__Texte cité__
◆ ◆ ◆ ◆ ◆ ◆ ◆
LE FIGARO. Dans quel état d'esprit êtes-vous
après votre exclusion du PS?
Michel CHARASSE.
Très zen. Pour moi comme pour beaucoup de Français, il
y a un certain temps que le niveau du PS ne dépasse pas celui
des trottoirs municipaux, sujet sur lequel il faut reconnaître
que les socialistes sont très bons!
Qu'entendez-vous par un «certain temps» ?
Le PS s'est étiolé petit à petit jusqu'à
la déchirure brutale de l'échec de Lionel Jospin, en
2002. C'est comme un bassin qui se vide: contrairement à ce
qui se passait sous François Mitterrand, nous ne parlons plus
aux Français pour leur dire la vérité, mais pour
distraire les médias sur des sujets secondaires, des questions
de société qui n'intéressent le plus souvent que
les minorités.
Vous pensez au pacs?
Oui, mais pas seulement.
Que disons-nous par exemple aux Français, depuis des années,
sur l'avenir des retraites? Aujourd'hui comme en 2003, au moment de
la loi Fillon, nous n'avançons aucune proposition courageuse.
Le gouvernement réforme tout seul, et nous ne savons que dire
non. Avec, parfois, des propositions d'une démagogie effrénée:
il se trouve encore des élus PS pour faire croire à des
pauvres gens que nous reviendrons à 37,5 ans de cotisation!
◆ ◆ ◆ ◆ ◆ ◆ ◆
[Enregistrements extraits]
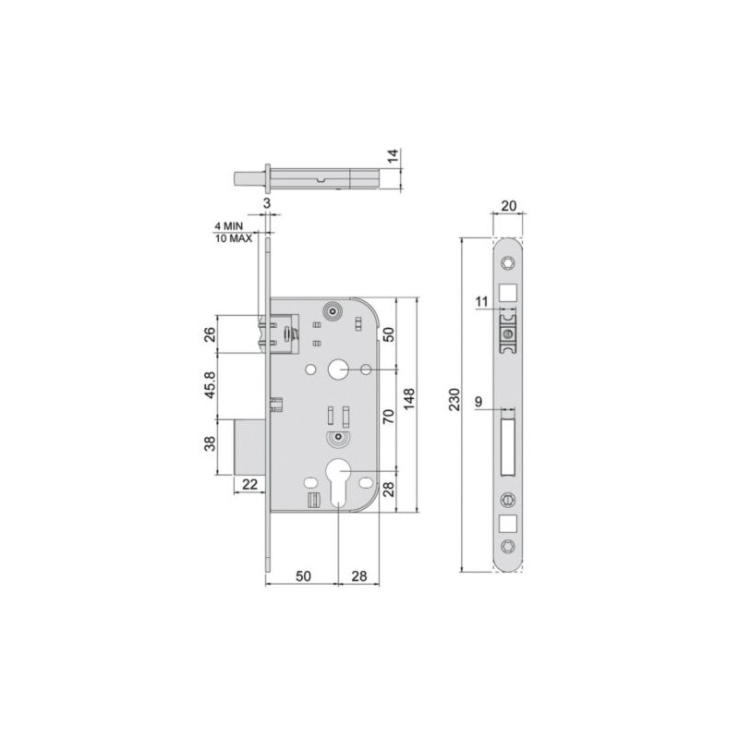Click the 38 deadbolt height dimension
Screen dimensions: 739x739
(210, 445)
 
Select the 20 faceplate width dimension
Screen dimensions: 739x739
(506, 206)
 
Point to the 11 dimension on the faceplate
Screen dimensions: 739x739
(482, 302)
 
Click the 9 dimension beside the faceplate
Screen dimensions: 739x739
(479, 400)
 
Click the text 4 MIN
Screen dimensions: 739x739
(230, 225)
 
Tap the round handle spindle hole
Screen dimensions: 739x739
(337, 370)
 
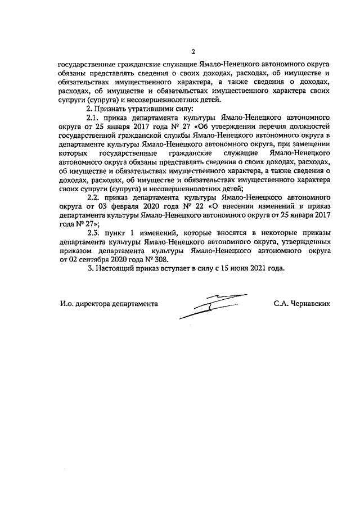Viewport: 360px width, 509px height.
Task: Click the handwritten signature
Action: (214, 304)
◆ ◆ ◆ ◆ ◆ ◆ ◆
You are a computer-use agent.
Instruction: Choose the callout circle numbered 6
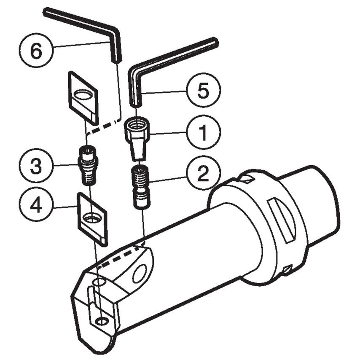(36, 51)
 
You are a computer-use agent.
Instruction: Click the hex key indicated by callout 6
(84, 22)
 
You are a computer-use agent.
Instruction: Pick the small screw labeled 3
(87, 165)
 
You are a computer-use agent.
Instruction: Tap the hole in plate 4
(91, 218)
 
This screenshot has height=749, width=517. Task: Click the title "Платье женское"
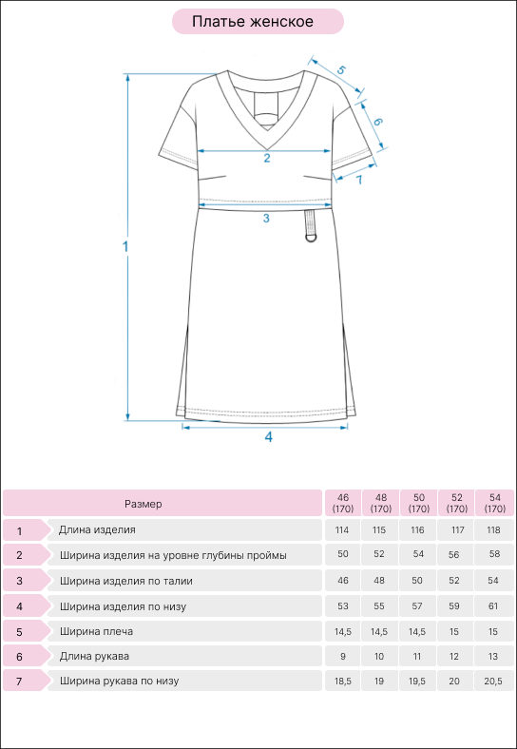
◆ ◆ ◆ ◆ ◆ ◆ ◆
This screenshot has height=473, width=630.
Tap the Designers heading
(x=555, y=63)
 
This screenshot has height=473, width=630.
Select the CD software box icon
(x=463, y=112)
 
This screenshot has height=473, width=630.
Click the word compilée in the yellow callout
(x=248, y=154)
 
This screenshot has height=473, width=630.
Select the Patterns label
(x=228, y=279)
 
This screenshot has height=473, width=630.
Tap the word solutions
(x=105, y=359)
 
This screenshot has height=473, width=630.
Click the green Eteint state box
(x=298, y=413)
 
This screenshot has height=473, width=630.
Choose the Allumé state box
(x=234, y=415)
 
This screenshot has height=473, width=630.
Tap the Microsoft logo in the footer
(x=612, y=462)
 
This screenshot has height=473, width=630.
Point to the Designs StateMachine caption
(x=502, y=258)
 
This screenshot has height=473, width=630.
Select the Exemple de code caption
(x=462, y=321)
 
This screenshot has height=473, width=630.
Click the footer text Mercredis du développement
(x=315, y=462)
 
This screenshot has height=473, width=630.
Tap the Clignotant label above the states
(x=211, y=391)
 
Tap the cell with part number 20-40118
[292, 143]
◆ ◆ ◆ ◆ ◆ ◆ ◆
__Problème à résoudre__
Traduisez en anglais cette phrase de l'entretien : « Le gouvernement réforme tout seul, et nous ne savons que dire non. »

__La réponse__
The government carries out reforms on its own, and all we know how to do is say no.